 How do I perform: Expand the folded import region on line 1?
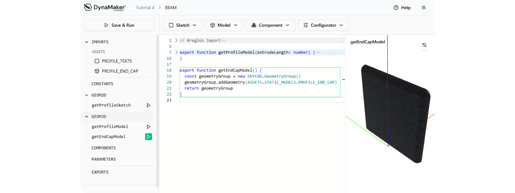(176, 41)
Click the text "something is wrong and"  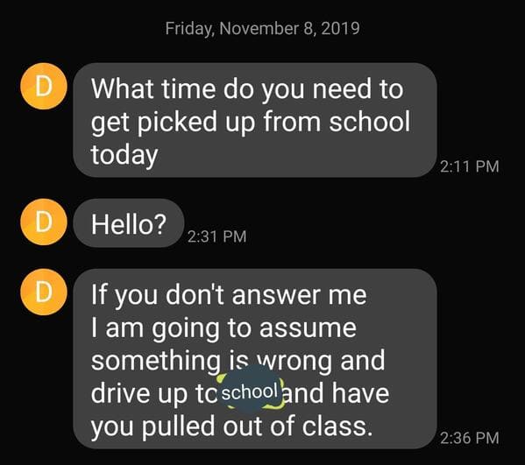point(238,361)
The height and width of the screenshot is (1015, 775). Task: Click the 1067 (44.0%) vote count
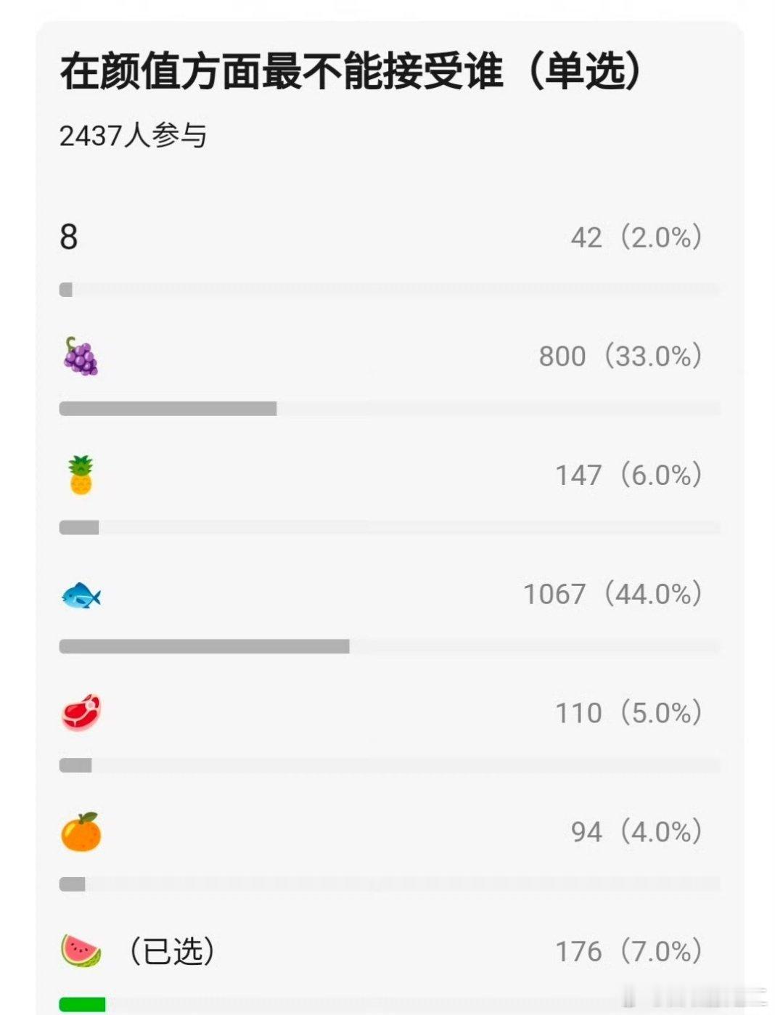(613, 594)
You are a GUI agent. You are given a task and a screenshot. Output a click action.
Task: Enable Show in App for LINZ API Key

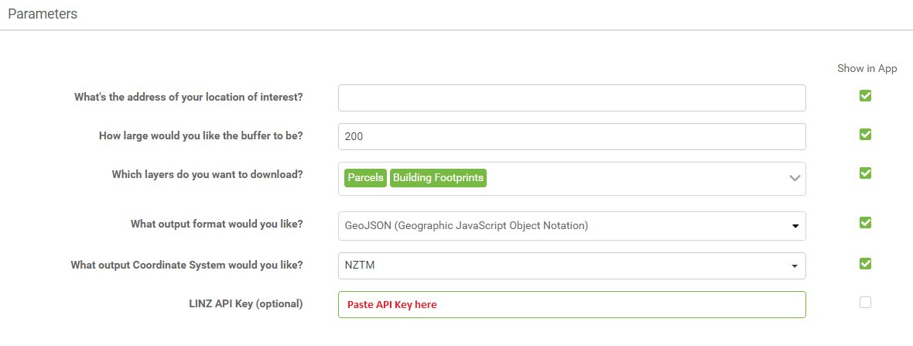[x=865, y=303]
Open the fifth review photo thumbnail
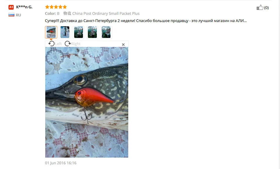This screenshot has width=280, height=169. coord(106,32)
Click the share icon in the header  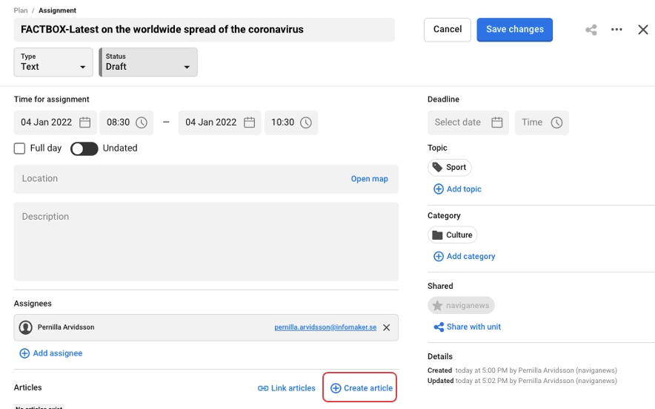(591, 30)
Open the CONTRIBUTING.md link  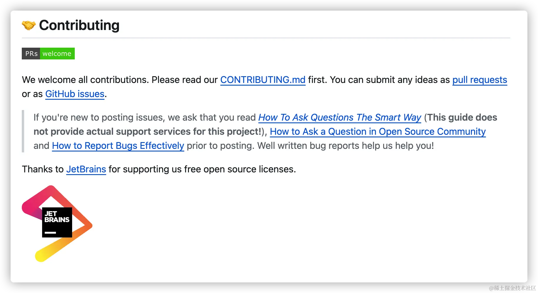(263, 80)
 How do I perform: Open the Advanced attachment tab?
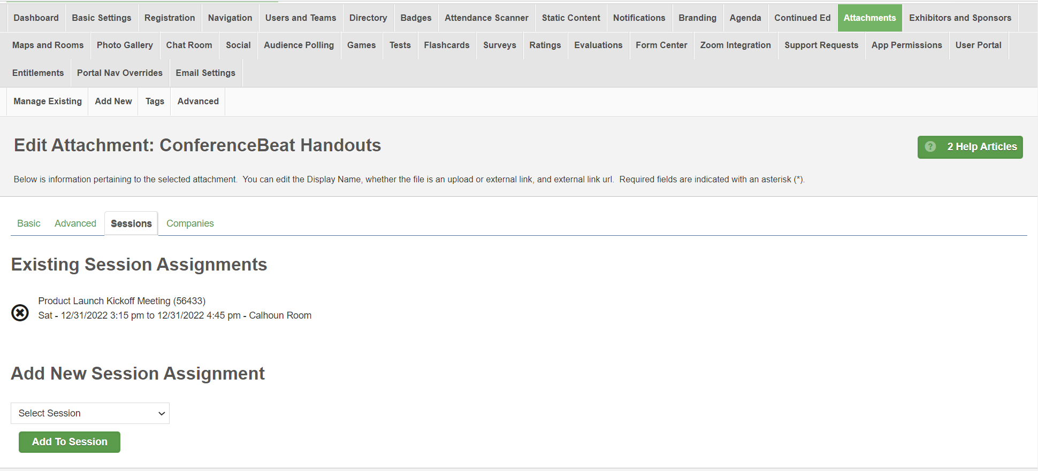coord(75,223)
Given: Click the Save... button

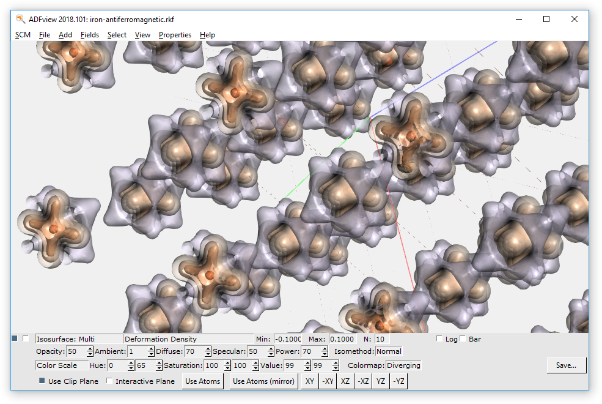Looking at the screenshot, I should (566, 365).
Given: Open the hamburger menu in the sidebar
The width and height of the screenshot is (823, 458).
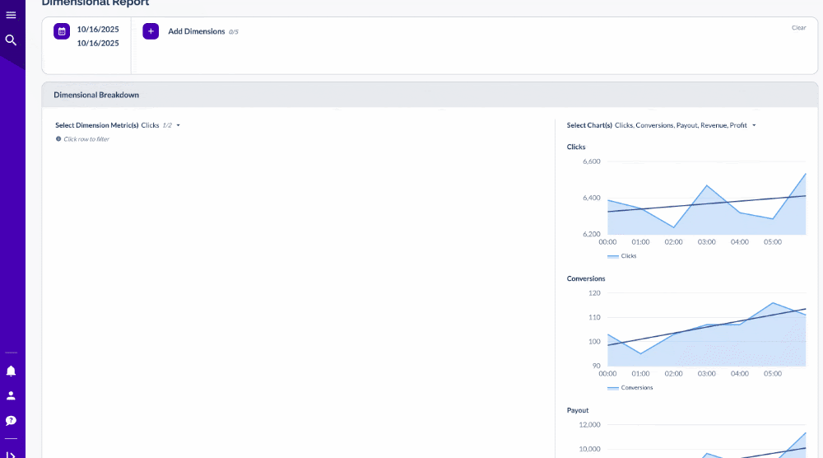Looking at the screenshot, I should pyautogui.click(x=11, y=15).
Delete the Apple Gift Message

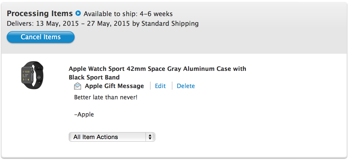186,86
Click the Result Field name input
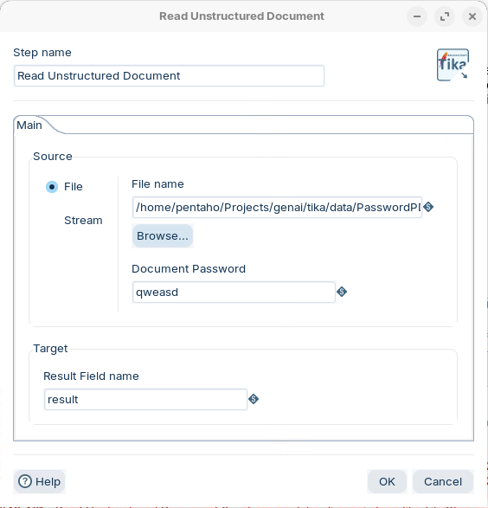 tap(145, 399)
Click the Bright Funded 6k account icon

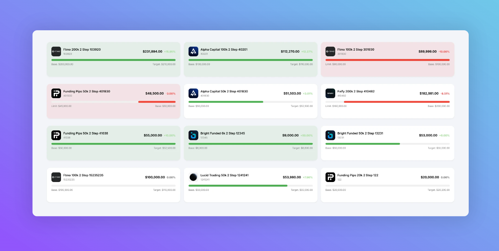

* * *

▸ **Directions**: Take the lines from the one holding "The width and" through the final line of the listing above and copy them exactly, both ends included, with no pictures.

▸ **Answer area**:
The width and height of the screenshot is (823, 458).
Looking at the screenshot, I should pyautogui.click(x=11, y=15).
Delete the Apple Gift Message

186,86
Click the Result Field name input
 tap(145, 399)
Click the Bright Funded 6k account icon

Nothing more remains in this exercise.